From: Boaz Harrosh <boaz@plexistor.com>
To: Ross Zwisler <ross.zwisler@linux.intel.com>,
linux-fsdevel <linux-fsdevel@vger.kernel.org>,
Andrew Morton <akpm@linux-foundation.org>,
linux-mm@kvack.org, Matthew Wilcox <willy@linux.intel.com>,
Sagi Manole <sagi@plexistor.com>,
Yigal Korman <yigal@plexistor.com>
Subject: [RFC 9/9] prd: Add support for page struct mapping
Date: Wed, 13 Aug 2014 15:26:08 +0300 [thread overview]
Message-ID: <53EB5960.50200@plexistor.com> (raw)
In-Reply-To: <53EB5536.8020702@gmail.com>
From: Yigal Korman <yigal@plexistor.com>
One of the current short comings of the NVDIMM/PMEM
support is that this memory does not have a page-struct(s)
associated with its memory and therefor cannot be passed
to a block-device or network or DMAed in any way through
another device in the system.
This simple patch fixes all this. After this patch an FS
can do:
bdev_direct_access(,&pfn,);
page = pfn_to_page(pfn);
And use that page for a lock_page(), set_page_dirty(), and/or
anything else one might do with a page *.
(Note that with brd one can already do this)
[pmem-pages-ref-count]
pmem will serve it's pages with ref==0. Once an FS does
an blkdev_get_XXX(,FMODE_EXCL,), that memory is own by the FS.
The FS needs to manage its allocation, just as it already does
for its disk blocks. The fs should set page->count = 2, before
submission to any Kernel subsystem so when it returns it will
never be released to the Kernel's page-allocators. (page_freeze)
All is actually needed for this is to allocate page-sections
and map them into kernel virtual memory. Note that these sections
are not associated with any zone, because that would add them to
the page_allocators.
In order to reuse existing code, prd now depends on memory hotplug
and sparse memory configuration options.
If system has enabled MEMORY_HOTPLUG_SPARSE then a new config option
BLK_DEV_PMEM_USE_PAGES is enabled (Yes by default)

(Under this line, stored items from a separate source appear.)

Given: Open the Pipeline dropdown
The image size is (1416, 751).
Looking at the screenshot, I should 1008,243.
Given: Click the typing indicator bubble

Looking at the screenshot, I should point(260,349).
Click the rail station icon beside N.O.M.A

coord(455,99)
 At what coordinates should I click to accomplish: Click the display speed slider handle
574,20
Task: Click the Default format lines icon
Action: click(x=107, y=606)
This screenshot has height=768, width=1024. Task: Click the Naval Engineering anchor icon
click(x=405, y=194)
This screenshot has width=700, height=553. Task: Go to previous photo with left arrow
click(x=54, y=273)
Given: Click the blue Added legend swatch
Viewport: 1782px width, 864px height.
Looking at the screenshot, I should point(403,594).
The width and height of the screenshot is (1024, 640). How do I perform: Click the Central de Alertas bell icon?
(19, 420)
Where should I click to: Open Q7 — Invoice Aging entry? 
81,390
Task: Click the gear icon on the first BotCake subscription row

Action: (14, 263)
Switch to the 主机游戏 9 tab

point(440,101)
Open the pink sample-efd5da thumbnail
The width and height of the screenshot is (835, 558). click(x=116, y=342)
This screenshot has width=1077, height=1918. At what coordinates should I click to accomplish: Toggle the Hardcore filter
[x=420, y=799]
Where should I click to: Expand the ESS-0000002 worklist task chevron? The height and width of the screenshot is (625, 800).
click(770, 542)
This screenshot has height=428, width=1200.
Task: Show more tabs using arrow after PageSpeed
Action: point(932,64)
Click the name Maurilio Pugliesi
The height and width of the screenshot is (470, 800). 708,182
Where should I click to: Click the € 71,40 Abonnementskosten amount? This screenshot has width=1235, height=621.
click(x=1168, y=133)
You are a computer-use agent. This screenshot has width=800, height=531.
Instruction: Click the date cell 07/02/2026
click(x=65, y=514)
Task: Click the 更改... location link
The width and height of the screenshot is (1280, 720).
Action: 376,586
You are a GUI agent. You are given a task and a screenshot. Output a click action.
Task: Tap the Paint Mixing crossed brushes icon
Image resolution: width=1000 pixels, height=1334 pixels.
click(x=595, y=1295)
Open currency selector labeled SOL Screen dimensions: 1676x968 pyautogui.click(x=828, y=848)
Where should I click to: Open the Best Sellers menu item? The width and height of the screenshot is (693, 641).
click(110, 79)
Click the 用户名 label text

We will also need MEMORY_HOTREMOVE so if BLK_DEV_PMEM_USE_PAGES
is on we will "select" MEMORY_HOTREMOVE. Most distro's have
MEMORY_HOTPLUG_SPARSE on but not MEMORY_HOTREMOVE. For us here
we must have both.
Signed-off-by: Yigal Korman <yigal@plexistor.com>
Signed-off-by: Boaz Harrosh <boaz@plexistor.com>
---
drivers/block/Kconfig | 13 +++++
drivers/block/prd.c | 137 ++++++++++++++++++++++++++++++++++++++++++++++++--
2 files changed, 145 insertions(+), 5 deletions(-)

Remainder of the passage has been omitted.